I want to apply the logits processor feature to enable things like JSON decoding.

actual behavior

Adding a logits processor that edits logits in the generation step in any way, causes the model to output the same token over and over again.

additional notes

What are the consequences of removing the self.buffer['logits'] = logits line in the generation script? Is this a bug?

Thank you for the help!

OValery16 commented 6 months ago

I also meet the same problem with the whisper model. Unfortunately, removing the self.buffer['logits'] = logits doesn't seem to solve the problem. It crashes due to an illegal memory access. The interesting thing is that this problem doesn't happen for a num_beams=1

dfcastap commented 6 months ago

Interesting... So there's a mix of parameters and/models that affect this behaviour. In my case, for LlaVA, num_beams=1 (as per default params in examples/multimodal/run.py for the model) but I did have to remove the self.buffer['logits'] = logits to get the output I expected.

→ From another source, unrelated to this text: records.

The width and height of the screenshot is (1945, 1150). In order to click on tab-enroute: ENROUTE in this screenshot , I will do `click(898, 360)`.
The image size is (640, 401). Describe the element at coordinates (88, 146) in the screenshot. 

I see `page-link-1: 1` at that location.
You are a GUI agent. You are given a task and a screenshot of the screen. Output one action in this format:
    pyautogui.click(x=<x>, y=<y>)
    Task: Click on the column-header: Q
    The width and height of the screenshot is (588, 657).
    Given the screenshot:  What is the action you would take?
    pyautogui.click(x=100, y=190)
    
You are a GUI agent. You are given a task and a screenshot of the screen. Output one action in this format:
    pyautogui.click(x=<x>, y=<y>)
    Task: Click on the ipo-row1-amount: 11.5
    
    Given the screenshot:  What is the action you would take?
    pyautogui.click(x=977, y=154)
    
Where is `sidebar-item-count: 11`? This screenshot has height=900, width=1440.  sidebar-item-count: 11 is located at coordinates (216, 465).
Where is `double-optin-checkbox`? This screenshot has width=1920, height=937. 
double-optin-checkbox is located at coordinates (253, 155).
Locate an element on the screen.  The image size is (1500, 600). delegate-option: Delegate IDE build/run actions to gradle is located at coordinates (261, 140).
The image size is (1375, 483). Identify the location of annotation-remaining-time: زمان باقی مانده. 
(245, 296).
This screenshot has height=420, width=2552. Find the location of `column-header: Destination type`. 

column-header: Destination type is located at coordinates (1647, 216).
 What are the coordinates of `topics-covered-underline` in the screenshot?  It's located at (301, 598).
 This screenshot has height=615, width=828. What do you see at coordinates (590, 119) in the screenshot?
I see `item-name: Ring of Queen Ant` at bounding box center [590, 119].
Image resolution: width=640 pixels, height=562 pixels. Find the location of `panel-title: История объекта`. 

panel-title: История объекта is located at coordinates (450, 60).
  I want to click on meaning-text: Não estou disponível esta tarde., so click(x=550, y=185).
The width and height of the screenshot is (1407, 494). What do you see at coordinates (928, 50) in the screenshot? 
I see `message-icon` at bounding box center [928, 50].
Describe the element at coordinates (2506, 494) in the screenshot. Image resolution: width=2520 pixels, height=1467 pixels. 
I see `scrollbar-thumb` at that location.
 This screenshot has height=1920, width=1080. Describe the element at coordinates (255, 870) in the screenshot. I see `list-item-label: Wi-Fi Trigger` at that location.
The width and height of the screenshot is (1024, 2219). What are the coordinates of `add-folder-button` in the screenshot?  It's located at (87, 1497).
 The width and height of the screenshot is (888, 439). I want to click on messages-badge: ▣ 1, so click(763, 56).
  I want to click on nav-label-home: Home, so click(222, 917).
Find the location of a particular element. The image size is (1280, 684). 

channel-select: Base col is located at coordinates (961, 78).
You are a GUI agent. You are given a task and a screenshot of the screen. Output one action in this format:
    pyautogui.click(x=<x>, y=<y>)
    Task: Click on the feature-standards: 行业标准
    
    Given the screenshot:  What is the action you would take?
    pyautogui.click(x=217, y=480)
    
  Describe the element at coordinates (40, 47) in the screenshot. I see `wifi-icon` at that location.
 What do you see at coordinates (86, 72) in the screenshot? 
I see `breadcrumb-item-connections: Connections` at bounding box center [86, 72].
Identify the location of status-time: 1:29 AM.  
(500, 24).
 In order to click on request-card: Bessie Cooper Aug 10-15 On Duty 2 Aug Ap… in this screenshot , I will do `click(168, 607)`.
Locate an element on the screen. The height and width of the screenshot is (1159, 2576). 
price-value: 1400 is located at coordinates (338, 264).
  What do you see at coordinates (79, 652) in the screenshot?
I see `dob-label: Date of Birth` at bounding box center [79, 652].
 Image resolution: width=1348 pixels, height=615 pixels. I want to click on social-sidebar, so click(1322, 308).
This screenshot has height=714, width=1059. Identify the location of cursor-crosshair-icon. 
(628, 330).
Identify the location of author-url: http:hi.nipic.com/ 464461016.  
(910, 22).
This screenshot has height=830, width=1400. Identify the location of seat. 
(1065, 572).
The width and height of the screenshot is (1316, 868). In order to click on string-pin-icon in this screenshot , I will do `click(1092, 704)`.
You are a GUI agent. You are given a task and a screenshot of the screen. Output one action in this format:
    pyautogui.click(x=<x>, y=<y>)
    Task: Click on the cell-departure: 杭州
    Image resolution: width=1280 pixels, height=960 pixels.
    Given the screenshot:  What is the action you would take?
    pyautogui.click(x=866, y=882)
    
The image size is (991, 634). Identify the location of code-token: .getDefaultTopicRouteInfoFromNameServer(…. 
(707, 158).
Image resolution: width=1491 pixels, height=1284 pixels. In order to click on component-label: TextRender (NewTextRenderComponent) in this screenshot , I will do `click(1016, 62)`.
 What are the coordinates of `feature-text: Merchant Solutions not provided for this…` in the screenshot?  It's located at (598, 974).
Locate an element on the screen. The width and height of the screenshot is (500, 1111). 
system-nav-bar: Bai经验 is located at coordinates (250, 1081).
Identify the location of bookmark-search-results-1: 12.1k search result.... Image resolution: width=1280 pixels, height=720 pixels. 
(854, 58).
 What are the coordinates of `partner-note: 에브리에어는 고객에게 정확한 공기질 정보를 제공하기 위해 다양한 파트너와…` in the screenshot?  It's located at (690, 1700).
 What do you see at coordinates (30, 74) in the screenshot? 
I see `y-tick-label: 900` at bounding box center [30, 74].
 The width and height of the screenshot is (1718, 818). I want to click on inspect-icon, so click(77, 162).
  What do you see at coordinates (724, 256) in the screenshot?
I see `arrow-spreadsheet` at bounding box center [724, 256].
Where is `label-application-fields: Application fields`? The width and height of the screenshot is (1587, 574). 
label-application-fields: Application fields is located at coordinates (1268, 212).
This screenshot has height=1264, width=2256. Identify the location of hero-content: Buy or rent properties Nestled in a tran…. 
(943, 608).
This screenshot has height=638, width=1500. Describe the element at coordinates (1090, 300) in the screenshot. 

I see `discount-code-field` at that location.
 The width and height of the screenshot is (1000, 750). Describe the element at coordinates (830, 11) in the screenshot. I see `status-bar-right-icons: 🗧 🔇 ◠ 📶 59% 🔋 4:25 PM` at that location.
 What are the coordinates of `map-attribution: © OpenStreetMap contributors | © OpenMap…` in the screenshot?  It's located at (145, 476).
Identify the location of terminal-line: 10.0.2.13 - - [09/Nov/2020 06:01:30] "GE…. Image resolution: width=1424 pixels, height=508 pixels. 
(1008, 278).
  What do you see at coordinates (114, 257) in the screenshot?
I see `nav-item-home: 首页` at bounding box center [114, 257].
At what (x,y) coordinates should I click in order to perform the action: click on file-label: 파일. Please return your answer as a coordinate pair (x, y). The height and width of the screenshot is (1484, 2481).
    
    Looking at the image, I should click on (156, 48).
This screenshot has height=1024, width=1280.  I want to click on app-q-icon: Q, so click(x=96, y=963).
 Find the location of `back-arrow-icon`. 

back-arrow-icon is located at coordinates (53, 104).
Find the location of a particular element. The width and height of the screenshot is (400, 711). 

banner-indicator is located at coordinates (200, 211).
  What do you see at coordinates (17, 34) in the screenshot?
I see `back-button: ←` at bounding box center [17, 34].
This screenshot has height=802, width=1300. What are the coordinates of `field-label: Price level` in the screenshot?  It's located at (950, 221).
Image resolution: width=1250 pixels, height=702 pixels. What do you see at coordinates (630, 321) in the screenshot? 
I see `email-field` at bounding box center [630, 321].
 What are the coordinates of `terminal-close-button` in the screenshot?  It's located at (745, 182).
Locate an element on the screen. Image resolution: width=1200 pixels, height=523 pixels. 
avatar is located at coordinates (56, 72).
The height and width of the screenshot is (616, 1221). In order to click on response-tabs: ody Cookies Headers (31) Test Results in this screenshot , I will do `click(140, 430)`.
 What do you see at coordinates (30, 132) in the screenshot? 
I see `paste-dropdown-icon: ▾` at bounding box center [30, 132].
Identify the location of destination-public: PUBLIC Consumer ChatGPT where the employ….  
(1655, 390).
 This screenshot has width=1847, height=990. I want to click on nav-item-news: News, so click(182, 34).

chinthysl commented 6 months ago

num_beams=1 and remove setting self.buffer['logits'] = logits doesn't even help me. I'm trying to integrate a JSONLogitsProcessor from Outlines (https://github.com/outlines-dev/outlines/blob/main/outlines/integrations/vllm.py) to trt_llm. Logits are masked from my logits processor after the first iteration. Here how it looks like - next_token_logits: tensor([[[ -inf, 184.9984, -inf, ..., -inf, -inf, -inf]]], device='cuda:0') Without logits processor looks like this - next_token_logits: tensor([[[207.3016, 238.9770, 137.5957, ..., 207.0755, 216.6228, 211.6978]]], device='cuda:0') Then what happens as far as i understand it goes through, should_stop = self.dynamic_decoder.forward( next_token_logits, decode_step, max_context_length, self.max_attention_window_size, self.sink_token_length, ite, batch_size, self.end_ids, self.embedding_bias_opt, context_lengths, sequence_limit_lengths, stop_words_list_ptrs, stop_words_lens, max_stop_words_len, bad_words_list_ptrs, bad_words_lens, max_bad_words_len, no_repeat_ngram_size, this_src_cache_indirection, self.output_ids, self.new_tokens, self.finished, self.finished, self.sequence_length_buffer, self.cum_log_probs, self.log_probs, self.log_probs_tiled, self.parent_ids, this_tgt_cache_indirection, self.beam_hyps_output_ids_tgt, self.beam_hyps_sequence_lengths_tgt, self.beam_hyps_cum_log_probs, self.beam_hyps_normed_scores, self.beam_hyps_log_probs, self.beam_hyps_min_normed_scores, self.beam_hyps_num_beams, self.beam_hyps_is_done, scfg.use_beam_hyps)

should_stop always become tensor([True]). I'm not sure something goes wrong when -INF values are present in the following kernel invocations.